Provided passage
++++++++

The association between long-term exposure to low-level PM2.5 and mortality in the state of Queensland, Australia: A modelling study with the difference-in-differences approach

• Published in: PLoS medicine Vol. 17; no. 6; p. e1003141
• Main Authors: Yu, Wenhua, Guo, Yuming, Shi, Liuhua, Li, Shanshan
• Format: Journal Article
• Language: English
• Published: United States Public Library of Science 01.06.2020; Public Library of Science (PLoS)
• Subjects: Age Factors; Aged; Air pollution; Air quality measurements; Airborne particulates; Biology and Life Sciences; Cardiovascular diseases; Cardiovascular Diseases - mortality; Cause of Death; Disease prevention; Earth Sciences; Ecology and Environmental Sciences; Epidemiology; Female; Health care; Humans; Inhalation Exposure - adverse effects; Inhalation Exposure - statistics & numerical data; Investigations; Male; Medicine and Health Sciences; Middle Aged; Models, Statistical; Mortality; Observational studies; Outdoor air quality; Particulate matter; Particulate Matter - adverse effects; People and Places; Physical Sciences; Population; Preventive medicine; Public health; Queensland - epidemiology; Research and Analysis Methods; Respiratory Tract Diseases - mortality; Risk Factors; Software; Supervision; Temporal variations; Queensland; Melbourne Victoria Australia; Queensland Australia; Australia; United States > US; China
• ISSN: 1549-1676; 1549-1277; 1549-1676
• DOI: 10.1371/journal.pmed.1003141

To date, few studies have investigated the causal relationship between mortality and long-term exposure to a low level of fine particulate matter (PM2.5) concentrations. We studied 242,320 registered deaths in Queensland between January 1, 1998, and December 31, 2013, with satellite-retrieved annual average PM2.5 concentrations to each postcode. A variant of difference-in-differences (DID) approach was used to investigate the association of long-term PM2.5 exposure with total mortality and cause-specific (cardiovascular, respiratory, and non-accidental) mortality. We observed 217,510 non-accidental deaths, 133,661 cardiovascular deaths, and 30,748 respiratory deaths in Queensland during the study period. The annual average PM2.5 concentrations ranged from 1.6 to 9.0 μg/m3, which were well below the current World Health Organization (WHO) annual standard (10 μg/m3). Long-term exposure to PM2.5 was associated with increased total mortality and cause-specific mortality. For each 1 μg/m3 increase in annual PM2.5, we found a 2.02% (95% CI 1.41%-2.63%; p < 0.01) increase in total mortality. Higher effect estimates were observed in Brisbane than those in Queensland for all types of mortality. A major limitation of our study is that the DID design is under the assumption that no predictors other than seasonal temperature exhibit different spatial-temporal variations in relation to PM2.5 exposure. However, if this assumption is violated (e.g., socioeconomic status [SES] and outdoor physical activities), the DID design is still subject to confounding. Long-term exposure to PM2.5 was associated with total, non-accidental, cardiovascular, and respiratory mortality in Queensland, Australia, where PM2.5 levels were measured well below the WHO air quality standard.

++++++++

Required tasks
• A. List each category of death that the Queensland PM2.5 study reports observing during the study period, along with its count.
• B. In the Queensland PM2.5 study, why is the difference-in-differences design still open to confounding?

++++++++

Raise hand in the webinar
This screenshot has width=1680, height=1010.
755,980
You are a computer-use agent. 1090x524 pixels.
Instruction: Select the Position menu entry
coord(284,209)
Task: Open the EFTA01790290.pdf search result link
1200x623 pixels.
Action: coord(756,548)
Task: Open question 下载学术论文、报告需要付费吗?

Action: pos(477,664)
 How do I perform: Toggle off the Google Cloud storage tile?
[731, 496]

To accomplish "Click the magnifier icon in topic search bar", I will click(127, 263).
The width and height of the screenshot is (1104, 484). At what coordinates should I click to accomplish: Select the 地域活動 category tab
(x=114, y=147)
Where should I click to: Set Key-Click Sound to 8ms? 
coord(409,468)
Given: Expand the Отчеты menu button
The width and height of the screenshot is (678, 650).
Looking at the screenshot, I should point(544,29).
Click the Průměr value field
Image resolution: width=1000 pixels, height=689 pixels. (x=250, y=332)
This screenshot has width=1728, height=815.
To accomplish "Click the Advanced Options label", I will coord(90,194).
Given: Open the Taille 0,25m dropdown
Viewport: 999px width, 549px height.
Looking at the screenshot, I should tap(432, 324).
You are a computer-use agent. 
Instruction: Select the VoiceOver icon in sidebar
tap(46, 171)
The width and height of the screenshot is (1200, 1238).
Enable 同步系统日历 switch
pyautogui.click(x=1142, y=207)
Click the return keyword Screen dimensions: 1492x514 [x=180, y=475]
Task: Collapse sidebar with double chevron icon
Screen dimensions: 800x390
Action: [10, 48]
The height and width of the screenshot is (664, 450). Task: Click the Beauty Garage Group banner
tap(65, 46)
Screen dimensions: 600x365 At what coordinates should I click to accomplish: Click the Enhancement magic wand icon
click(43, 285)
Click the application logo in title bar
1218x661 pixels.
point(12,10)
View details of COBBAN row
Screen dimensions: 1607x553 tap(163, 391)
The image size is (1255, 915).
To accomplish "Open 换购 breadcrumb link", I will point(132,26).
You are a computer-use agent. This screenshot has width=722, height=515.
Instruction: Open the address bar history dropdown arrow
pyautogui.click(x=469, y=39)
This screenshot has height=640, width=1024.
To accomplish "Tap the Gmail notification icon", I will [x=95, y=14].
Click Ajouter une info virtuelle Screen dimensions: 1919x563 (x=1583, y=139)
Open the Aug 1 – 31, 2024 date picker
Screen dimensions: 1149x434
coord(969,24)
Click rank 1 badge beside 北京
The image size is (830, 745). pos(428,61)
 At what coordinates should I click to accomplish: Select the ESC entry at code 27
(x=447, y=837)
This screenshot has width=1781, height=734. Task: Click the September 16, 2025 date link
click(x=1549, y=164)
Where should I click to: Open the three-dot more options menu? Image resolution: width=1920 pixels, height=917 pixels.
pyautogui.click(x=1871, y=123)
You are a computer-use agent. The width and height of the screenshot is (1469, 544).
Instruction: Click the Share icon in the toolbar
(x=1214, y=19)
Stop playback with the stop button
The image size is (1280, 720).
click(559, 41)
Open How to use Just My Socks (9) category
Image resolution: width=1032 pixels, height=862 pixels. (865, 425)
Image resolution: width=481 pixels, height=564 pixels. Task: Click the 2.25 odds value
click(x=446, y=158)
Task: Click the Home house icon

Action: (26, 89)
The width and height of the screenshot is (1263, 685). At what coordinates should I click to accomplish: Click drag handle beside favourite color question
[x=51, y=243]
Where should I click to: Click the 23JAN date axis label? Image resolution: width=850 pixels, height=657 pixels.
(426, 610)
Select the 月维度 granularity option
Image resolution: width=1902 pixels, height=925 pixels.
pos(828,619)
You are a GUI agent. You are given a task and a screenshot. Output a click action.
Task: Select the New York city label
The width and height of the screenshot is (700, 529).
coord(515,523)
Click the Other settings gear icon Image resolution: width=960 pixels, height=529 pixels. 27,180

++++++++

Task responses
• A.
Non-accidental deaths: 217,510
Cardiovascular deaths: 133,661
Respiratory deaths: 30,748

• B. The design assumes that no predictors other than seasonal temperature show different spatial-temporal variations in relation to PM2.5 exposure. If that assumption is violated, for example by socioeconomic status or outdoor physical activities, confounding can still occur.